Mud Logging (definition & description)
- Pore pressure engineer
- Formation evaluation engineer
- Logging geologist
- Logging engineer
For the sake of generality, the terms mud logging and mud logger are used here with the understanding that the hybrid discipline encompasses much more than monitoring the mud returns and that the trained specialists perform engineering and geological tasks that span several traditional disciplines.
Objectives of mud logging
There are several broad objectives targeted by mud logging: identify potentially productive hydrocarbon-bearing formations, identify marker or correlatable geological formations, and provide data to the driller that enables safe and economically optimized operations. The actions performed to accomplish these objectives include the following:
- Collecting drill cuttings.
- Describing the cuttings (type of minerals present).
- Interpreting the described cuttings (lithology).
- Estimating properties such as porosity and permeability of the drilled formation.
- Maintaining and monitoring drilling-related and safety-related sensing equipment.
- Estimating the pore pressure of the drilled formation.
- Collecting, monitoring, and evaluating hydrocarbons released from the drilled formations.
- Assessing the producibility of hydrocarbon-bearing formations.

▶ _Task objective_: In the mud logging text, which property of the drilled formation is estimated along with porosity?

▶ _Information provided_:
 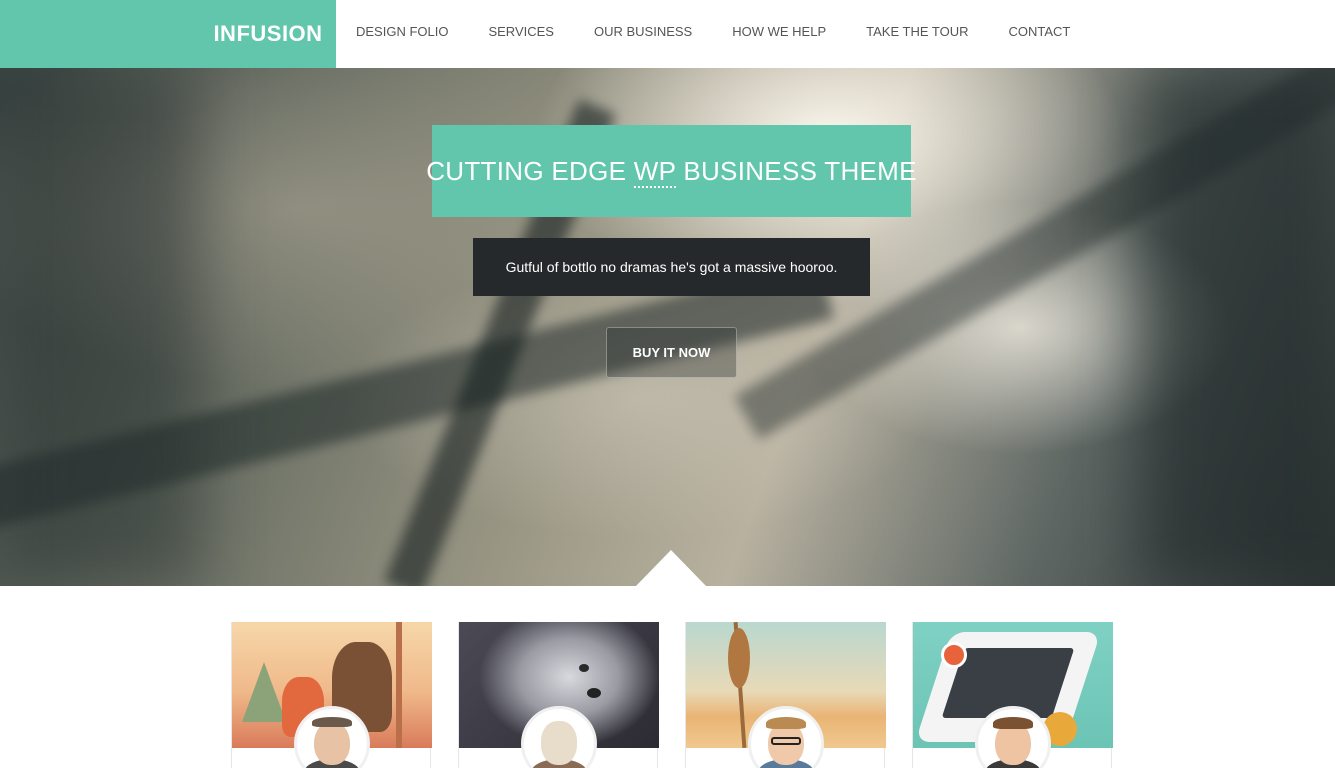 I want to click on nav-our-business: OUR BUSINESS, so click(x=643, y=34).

* * *

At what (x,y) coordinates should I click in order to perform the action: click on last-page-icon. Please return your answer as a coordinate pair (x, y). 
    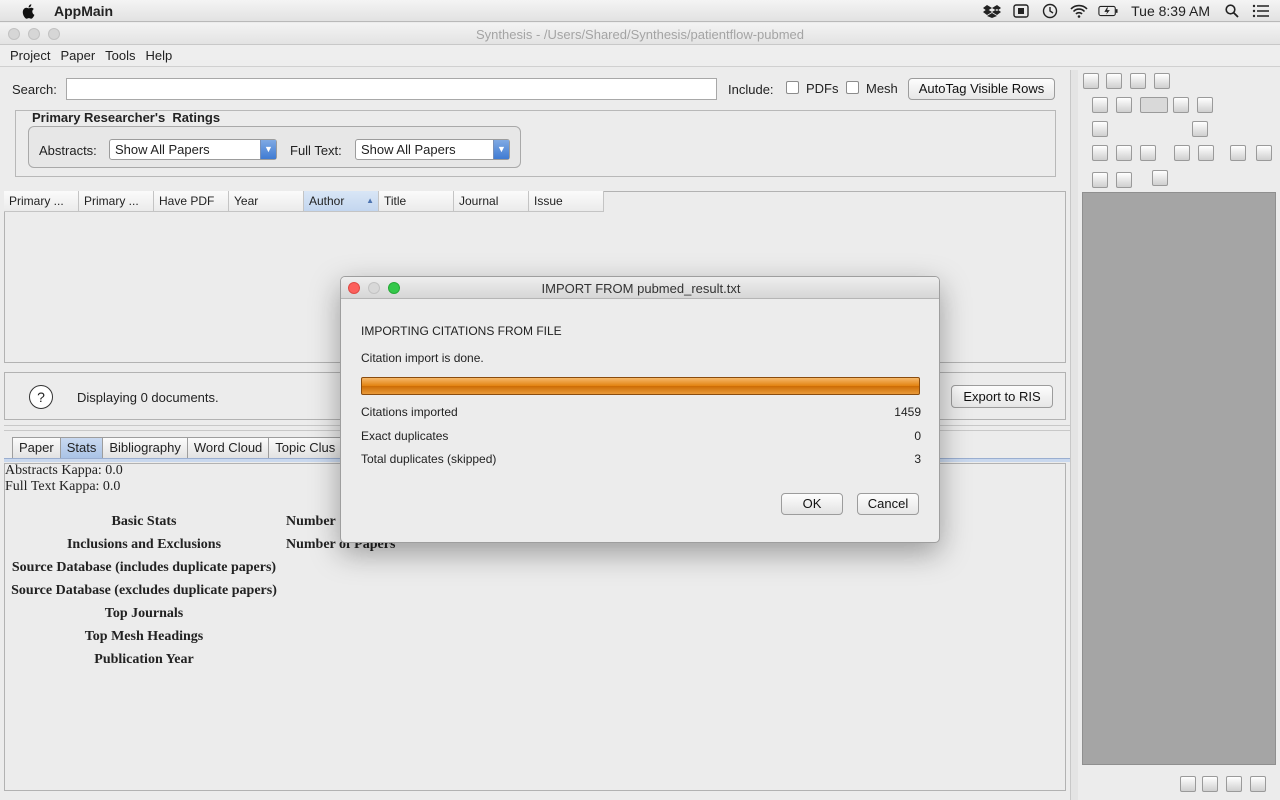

▶ _Final answer_: Permeability.